A Proteção Civil registou 5.793 ocorrências relacionadas com cheias entre 1 de fevereiro e as 12:00 desta quinta-feira, indicou o comandante nacional do organismo.
"Em termos de números de ocorrência, temos a registar até ao momento 5.793 ocorrências, 20.328 operacionais envolvidos nestas ações e com um total de 8.007 meios terrestres", disse Mário Silvestre na conferência de imprensa na sede Autoridade Nacional de Emergência e Proteção Civil (ANEPC), em Carnaxide, Oeiras, no distrito de Lisboa.
De acordo com o responsável, a Proteção Civil mantém a "vigilância com três helicópteros, que continuam a fazer a monitorização e avaliação de todas as zonas de impacto das cheias".
Mário Silvestre indicou que as quedas de árvores continuam a representar um número significativo de incidentes, mas começam a ser acompanhadas pelo aumento das inundações. "O número de inundações (...) está neste momento bastante elevado, com 1.593 ocorrências", acrescentou. O comandante nacional da Proteção Civil disse ainda que há várias localidades isoladas devido à subida das águas.
Em Santarém, permanecem cortadas Reguengo do Alviela, Valada, Porto da Palha e Caneira. No distrito de Coimbra, a localidade de Ereira, em Montemor o Velho, continua sem acessos.
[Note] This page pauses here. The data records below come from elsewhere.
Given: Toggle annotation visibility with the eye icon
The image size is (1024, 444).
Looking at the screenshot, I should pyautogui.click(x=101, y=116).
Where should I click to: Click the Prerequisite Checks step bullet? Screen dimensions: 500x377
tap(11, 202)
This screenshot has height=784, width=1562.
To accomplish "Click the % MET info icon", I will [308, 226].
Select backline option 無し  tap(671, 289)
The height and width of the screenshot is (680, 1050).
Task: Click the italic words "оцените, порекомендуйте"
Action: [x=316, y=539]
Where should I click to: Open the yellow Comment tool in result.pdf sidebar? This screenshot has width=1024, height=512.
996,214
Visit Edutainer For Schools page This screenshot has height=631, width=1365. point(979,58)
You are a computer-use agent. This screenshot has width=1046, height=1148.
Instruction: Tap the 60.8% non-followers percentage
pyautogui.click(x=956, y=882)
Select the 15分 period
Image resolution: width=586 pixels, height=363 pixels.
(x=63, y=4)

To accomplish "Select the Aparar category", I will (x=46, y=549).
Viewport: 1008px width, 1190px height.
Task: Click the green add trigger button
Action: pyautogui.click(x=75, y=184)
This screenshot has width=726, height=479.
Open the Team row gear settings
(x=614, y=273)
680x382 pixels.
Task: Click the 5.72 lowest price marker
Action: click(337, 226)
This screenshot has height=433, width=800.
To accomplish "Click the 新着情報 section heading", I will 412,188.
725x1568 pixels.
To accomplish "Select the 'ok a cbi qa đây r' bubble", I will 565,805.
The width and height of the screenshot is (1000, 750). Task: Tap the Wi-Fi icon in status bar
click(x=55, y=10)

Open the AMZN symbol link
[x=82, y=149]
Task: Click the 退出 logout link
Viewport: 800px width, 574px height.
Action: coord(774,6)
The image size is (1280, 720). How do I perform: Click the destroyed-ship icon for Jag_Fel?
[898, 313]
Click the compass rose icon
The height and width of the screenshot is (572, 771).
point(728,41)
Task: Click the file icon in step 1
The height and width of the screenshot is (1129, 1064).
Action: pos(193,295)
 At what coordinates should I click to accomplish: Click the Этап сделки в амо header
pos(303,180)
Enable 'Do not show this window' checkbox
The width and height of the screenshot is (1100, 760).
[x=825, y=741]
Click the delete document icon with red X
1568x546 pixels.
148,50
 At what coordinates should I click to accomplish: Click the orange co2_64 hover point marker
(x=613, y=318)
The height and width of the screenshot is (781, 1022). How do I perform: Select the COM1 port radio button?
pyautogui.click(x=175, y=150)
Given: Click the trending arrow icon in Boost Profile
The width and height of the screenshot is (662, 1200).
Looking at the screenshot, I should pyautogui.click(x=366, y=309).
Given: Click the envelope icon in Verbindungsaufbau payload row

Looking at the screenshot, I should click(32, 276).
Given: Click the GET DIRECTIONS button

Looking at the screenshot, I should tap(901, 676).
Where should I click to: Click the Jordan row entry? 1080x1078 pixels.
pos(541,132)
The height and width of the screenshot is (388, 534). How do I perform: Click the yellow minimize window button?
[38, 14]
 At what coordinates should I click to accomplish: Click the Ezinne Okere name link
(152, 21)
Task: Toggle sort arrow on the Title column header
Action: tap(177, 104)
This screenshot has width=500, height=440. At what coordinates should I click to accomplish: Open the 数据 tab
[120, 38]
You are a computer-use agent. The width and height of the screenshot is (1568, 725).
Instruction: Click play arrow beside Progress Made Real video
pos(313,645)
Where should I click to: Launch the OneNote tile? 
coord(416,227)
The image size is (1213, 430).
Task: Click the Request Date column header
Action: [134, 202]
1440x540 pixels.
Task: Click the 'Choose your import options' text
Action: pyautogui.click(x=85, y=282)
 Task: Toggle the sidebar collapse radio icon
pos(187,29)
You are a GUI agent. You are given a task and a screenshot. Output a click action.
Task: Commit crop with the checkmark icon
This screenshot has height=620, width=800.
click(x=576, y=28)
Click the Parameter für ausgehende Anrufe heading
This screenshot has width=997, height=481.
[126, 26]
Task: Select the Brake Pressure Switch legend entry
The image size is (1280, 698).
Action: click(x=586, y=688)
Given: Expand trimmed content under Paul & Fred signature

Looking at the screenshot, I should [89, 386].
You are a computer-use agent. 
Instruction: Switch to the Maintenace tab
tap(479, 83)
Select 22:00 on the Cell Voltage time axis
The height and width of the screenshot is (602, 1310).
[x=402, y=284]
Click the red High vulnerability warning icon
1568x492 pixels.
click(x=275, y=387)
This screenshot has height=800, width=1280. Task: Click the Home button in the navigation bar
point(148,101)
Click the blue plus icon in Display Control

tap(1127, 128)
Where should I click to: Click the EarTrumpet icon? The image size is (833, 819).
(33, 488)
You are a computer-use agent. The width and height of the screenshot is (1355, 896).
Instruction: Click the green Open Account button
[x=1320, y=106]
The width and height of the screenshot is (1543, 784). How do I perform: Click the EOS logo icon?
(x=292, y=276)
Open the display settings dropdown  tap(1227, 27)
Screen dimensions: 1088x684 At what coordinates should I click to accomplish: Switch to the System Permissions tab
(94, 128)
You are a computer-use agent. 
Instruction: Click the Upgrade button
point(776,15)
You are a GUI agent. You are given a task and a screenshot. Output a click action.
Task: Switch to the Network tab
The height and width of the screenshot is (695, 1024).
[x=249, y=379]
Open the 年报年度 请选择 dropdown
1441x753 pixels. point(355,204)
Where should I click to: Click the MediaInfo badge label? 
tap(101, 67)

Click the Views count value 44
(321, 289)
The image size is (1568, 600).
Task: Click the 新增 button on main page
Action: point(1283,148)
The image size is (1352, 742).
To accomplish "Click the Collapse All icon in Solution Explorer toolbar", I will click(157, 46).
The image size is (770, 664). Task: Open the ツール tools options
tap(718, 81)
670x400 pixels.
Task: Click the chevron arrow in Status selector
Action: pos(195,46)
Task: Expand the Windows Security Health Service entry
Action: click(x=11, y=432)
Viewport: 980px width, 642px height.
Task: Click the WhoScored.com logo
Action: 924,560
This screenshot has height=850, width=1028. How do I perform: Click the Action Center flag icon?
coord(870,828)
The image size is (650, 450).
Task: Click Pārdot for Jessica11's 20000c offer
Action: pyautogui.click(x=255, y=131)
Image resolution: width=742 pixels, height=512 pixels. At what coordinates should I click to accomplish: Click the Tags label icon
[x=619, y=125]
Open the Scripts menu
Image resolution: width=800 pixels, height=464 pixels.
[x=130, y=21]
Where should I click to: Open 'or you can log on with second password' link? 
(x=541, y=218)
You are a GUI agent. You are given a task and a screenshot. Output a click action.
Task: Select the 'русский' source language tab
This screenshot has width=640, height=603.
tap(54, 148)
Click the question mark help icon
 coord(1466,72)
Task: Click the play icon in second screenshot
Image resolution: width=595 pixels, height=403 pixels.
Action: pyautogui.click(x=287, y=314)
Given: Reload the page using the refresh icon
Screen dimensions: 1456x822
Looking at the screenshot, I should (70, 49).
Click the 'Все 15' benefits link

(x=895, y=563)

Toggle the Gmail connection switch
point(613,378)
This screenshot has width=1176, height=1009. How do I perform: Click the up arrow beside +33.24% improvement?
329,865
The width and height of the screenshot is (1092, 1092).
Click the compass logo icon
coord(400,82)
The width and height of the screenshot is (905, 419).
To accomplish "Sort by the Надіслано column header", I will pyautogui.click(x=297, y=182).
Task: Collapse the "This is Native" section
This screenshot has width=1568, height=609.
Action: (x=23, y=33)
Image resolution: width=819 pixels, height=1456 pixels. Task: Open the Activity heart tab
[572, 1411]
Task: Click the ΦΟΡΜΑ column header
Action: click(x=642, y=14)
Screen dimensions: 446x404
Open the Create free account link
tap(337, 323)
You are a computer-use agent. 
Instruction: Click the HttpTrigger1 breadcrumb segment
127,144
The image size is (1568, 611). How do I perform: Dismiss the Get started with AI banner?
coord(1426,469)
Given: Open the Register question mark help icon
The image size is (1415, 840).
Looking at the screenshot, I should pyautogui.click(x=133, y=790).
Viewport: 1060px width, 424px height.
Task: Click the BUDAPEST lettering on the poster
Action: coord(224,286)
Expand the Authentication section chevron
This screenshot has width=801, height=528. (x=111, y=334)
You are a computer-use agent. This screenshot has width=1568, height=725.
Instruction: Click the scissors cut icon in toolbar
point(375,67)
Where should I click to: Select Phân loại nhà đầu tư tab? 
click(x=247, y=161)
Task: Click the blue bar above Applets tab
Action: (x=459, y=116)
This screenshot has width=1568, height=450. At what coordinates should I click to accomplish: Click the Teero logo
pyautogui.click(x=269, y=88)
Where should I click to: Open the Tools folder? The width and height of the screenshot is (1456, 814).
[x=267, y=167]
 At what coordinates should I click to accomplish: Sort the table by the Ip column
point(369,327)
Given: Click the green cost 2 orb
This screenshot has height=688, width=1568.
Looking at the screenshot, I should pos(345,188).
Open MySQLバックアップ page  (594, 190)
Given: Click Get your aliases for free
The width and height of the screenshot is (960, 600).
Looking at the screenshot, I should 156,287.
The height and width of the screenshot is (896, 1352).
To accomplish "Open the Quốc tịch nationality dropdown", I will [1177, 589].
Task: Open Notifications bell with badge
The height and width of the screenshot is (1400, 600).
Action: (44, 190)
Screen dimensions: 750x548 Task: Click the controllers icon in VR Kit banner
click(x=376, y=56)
Centenas de pessoas realojadas
No 'briefing' das 12:00, o responsável lembrou que as cheias continuam a obrigar ao realojamento de centenas de pessoas em vários distritos.
Mário Silvestre explicou que, em Santarém, há 53 pessoas deslocadas, "em virtude da Kristin", acrescentando que há ainda 132 pessoas no Lar de Coruche, onde existe um plano pronto para eventual evacuação "se houver necessidade".
Em Leiria, foram realojadas 145 pessoas, enquanto em Castelo Branco permanecem deslocadas 53. No distrito de Setúbal, há 15 pessoas realojadas, incluindo oito acamados. Duas pessoas provenientes da Trafaria foram encaminhadas para um local de acolhimento temporário do Serviço Municipal de Proteção Civil.
Mário Silvestre explicou ainda que o plano especial para risco de cheias no Tejo foi elevado ao nível vermelho, após avaliação dos caudais e do impacto previsto, levando as autoridades a reforçar a coordenação distrital e a vigilância em toda a bacia hidrográfica.